◆ **Task**
Find the line containing "ميرا (202, 2538)" in the records below. Copy exactly that line and each one after it, ending at the line containing "REDMI NOTE 4X (136, 837)", and nothing more.

Exercise input: Begin

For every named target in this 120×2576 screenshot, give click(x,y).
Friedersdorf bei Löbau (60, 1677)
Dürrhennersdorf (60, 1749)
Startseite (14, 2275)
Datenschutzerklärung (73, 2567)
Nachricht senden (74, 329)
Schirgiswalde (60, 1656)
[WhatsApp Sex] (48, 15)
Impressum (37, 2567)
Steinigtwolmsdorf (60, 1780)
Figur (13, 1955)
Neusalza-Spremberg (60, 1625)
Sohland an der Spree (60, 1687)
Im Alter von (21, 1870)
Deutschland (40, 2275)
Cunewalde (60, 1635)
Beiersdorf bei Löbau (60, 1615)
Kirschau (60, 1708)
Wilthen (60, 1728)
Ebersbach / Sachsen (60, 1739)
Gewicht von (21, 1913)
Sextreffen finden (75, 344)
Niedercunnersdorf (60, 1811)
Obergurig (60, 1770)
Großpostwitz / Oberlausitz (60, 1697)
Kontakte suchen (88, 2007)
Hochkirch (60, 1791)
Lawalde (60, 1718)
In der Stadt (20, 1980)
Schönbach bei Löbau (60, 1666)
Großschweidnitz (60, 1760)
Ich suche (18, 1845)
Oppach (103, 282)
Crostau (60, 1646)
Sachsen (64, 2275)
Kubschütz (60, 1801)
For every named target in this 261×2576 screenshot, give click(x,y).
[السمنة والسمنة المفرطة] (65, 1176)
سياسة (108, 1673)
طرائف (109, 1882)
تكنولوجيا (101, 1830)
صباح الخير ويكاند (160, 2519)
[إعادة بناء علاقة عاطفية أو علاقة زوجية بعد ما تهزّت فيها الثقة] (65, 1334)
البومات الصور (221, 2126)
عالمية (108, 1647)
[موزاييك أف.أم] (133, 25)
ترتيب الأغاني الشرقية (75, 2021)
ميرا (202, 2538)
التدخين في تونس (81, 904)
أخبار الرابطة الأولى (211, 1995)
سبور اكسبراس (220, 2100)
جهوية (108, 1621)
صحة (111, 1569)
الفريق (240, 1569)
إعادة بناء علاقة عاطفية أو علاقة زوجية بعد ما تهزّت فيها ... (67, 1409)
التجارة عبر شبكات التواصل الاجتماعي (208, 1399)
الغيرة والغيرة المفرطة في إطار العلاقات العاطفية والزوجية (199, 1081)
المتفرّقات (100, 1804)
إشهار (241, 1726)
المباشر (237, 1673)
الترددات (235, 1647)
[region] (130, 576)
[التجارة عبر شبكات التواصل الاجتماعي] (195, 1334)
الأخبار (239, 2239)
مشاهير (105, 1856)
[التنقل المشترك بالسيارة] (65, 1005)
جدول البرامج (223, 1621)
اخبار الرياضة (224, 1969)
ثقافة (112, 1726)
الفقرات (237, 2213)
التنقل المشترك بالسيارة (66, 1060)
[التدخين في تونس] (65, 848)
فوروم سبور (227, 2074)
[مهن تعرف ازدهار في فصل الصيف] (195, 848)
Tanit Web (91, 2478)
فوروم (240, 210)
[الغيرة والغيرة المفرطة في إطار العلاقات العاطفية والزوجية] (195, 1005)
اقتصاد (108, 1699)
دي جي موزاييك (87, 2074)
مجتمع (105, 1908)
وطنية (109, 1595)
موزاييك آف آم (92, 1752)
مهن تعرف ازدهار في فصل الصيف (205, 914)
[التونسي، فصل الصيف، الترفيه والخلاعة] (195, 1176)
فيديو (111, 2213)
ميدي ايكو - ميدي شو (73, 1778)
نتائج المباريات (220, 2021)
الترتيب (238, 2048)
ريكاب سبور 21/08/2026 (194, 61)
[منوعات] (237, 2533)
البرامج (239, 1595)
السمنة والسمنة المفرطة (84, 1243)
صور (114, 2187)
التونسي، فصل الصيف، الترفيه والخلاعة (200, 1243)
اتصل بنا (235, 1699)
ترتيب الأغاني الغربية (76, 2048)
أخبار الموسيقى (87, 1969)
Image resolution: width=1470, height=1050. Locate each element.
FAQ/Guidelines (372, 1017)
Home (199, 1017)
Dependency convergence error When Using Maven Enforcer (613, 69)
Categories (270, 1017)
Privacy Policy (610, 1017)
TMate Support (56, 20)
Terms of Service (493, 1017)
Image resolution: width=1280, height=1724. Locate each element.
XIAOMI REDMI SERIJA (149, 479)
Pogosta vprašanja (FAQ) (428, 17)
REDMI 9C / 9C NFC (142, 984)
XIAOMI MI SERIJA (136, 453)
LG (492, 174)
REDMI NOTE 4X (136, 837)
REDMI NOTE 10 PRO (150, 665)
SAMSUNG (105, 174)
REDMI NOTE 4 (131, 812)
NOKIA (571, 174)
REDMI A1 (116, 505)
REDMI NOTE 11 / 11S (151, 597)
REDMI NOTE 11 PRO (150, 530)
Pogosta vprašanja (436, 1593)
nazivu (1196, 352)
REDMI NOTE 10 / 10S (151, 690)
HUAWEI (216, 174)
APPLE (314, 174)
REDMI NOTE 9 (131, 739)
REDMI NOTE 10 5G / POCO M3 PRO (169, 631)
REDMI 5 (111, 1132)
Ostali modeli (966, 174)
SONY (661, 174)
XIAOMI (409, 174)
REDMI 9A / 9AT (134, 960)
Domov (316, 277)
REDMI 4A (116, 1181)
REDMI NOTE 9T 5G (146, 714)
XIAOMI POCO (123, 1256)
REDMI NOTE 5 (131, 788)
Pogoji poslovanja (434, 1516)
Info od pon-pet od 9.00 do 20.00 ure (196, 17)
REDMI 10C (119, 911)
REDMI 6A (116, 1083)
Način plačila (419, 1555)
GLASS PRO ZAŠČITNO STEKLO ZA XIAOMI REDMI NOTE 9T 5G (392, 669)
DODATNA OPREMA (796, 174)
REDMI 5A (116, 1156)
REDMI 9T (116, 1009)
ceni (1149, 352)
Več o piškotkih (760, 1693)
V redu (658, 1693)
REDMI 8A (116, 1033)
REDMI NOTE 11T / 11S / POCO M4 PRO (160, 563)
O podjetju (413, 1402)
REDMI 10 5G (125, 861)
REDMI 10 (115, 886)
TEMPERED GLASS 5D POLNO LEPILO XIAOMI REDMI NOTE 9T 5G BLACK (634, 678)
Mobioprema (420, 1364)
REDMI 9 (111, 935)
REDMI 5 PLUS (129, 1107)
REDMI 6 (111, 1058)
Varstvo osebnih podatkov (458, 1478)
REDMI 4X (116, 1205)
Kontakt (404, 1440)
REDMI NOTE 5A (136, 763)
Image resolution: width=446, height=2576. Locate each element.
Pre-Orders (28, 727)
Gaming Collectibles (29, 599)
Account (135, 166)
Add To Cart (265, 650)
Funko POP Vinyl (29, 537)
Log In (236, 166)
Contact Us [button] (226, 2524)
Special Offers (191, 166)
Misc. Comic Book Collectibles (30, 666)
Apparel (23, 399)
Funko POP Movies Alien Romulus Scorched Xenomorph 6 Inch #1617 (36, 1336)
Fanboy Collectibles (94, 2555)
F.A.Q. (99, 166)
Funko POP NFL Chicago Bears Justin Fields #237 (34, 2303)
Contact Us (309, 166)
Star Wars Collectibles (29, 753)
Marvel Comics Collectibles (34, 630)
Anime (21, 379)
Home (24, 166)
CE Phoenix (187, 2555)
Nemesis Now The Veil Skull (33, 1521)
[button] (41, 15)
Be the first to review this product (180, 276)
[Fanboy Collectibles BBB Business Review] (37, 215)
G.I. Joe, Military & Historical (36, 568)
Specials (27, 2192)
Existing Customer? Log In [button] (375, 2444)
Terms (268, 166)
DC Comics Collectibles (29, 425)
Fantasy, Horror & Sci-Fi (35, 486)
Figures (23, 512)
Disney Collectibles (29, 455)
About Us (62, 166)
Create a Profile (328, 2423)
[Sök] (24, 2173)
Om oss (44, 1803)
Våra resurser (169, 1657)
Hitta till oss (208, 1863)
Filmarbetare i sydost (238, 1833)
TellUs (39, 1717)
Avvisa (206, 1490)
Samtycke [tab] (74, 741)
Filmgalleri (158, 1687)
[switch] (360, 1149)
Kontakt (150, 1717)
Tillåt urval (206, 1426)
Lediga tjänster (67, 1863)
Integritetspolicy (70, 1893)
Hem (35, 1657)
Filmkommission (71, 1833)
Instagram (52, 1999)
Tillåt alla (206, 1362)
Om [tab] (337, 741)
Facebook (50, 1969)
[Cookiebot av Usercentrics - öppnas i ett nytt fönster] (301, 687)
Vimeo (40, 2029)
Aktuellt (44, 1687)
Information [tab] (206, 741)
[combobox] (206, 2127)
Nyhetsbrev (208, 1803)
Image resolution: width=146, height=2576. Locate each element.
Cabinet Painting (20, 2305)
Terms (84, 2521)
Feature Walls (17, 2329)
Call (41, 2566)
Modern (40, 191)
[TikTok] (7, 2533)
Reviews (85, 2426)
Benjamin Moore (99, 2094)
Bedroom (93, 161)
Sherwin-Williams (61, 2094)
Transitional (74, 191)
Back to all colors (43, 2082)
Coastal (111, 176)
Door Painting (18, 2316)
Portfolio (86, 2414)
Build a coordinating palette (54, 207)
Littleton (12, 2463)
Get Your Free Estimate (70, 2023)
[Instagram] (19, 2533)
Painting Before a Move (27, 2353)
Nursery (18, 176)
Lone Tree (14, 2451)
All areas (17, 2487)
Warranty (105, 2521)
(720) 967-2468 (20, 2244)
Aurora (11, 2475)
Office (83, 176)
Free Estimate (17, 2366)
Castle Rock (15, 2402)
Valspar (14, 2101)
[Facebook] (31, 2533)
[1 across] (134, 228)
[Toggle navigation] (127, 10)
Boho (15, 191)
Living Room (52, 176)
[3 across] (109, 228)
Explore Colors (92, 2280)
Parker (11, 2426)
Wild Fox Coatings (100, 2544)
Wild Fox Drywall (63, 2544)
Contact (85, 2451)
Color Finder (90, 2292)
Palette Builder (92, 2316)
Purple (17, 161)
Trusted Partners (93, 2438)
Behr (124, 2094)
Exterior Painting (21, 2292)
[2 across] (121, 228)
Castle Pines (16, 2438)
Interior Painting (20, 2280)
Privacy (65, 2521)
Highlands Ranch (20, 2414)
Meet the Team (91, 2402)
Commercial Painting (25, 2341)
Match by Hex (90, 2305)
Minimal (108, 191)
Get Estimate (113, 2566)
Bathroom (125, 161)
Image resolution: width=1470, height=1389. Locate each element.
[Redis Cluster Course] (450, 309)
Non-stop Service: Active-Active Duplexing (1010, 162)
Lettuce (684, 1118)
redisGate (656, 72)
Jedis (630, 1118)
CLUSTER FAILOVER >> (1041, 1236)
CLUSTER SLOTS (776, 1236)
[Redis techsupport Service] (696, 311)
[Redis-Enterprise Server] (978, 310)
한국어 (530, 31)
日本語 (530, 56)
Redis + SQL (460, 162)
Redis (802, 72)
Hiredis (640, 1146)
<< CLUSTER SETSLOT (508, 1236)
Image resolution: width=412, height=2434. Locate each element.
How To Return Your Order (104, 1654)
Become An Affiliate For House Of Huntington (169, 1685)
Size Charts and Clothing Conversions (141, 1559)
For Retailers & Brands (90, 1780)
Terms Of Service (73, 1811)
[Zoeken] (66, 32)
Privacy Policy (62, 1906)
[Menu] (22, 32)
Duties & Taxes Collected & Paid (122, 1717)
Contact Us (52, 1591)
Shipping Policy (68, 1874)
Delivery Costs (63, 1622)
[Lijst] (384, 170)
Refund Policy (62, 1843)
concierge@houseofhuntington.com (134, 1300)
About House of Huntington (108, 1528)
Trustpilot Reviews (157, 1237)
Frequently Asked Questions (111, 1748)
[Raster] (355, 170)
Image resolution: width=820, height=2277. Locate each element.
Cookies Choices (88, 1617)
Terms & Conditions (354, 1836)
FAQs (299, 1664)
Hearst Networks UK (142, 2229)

Exercise input: End

◆ **Answer space**
ميرا (202, 2538)
التدخين في تونس (81, 904)
أخبار الرابطة الأولى (211, 1995)
سبور اكسبراس (220, 2100)
جهوية (108, 1621)
صحة (111, 1569)
الفريق (240, 1569)
إعادة بناء علاقة عاطفية أو علاقة زوجية بعد ما تهزّت فيها ... (67, 1409)
التجارة عبر شبكات التواصل الاجتماعي (208, 1399)
الغيرة والغيرة المفرطة في إطار العلاقات العاطفية والزوجية (199, 1081)
المتفرّقات (100, 1804)
إشهار (241, 1726)
المباشر (237, 1673)
الترددات (235, 1647)
[region] (130, 576)
[التجارة عبر شبكات التواصل الاجتماعي] (195, 1334)
الأخبار (239, 2239)
مشاهير (105, 1856)
[التنقل المشترك بالسيارة] (65, 1005)
جدول البرامج (223, 1621)
اخبار الرياضة (224, 1969)
ثقافة (112, 1726)
الفقرات (237, 2213)
التنقل المشترك بالسيارة (66, 1060)
[التدخين في تونس] (65, 848)
فوروم سبور (227, 2074)
[مهن تعرف ازدهار في فصل الصيف] (195, 848)
Tanit Web (91, 2478)
فوروم (240, 210)
[الغيرة والغيرة المفرطة في إطار العلاقات العاطفية والزوجية] (195, 1005)
اقتصاد (108, 1699)
دي جي موزاييك (87, 2074)
مجتمع (105, 1908)
وطنية (109, 1595)
موزاييك آف آم (92, 1752)
مهن تعرف ازدهار في فصل الصيف (205, 914)
[التونسي، فصل الصيف، الترفيه والخلاعة] (195, 1176)
فيديو (111, 2213)
ميدي ايكو - ميدي شو (73, 1778)
نتائج المباريات (220, 2021)
الترتيب (238, 2048)
ريكاب سبور 21/08/2026 (194, 61)
[منوعات] (237, 2533)
البرامج (239, 1595)
السمنة والسمنة المفرطة (84, 1243)
صور (114, 2187)
التونسي، فصل الصيف، الترفيه والخلاعة (200, 1243)
اتصل بنا (235, 1699)
ترتيب الأغاني الغربية (76, 2048)
أخبار الموسيقى (87, 1969)
Image resolution: width=1470, height=1050. Locate each element.
FAQ/Guidelines (372, 1017)
Home (199, 1017)
Dependency convergence error When Using Maven Enforcer (613, 69)
Categories (270, 1017)
Privacy Policy (610, 1017)
TMate Support (56, 20)
Terms of Service (493, 1017)
Image resolution: width=1280, height=1724. Locate each element.
XIAOMI REDMI SERIJA (149, 479)
Pogosta vprašanja (FAQ) (428, 17)
REDMI 9C / 9C NFC (142, 984)
XIAOMI MI SERIJA (136, 453)
LG (492, 174)
REDMI NOTE 4X (136, 837)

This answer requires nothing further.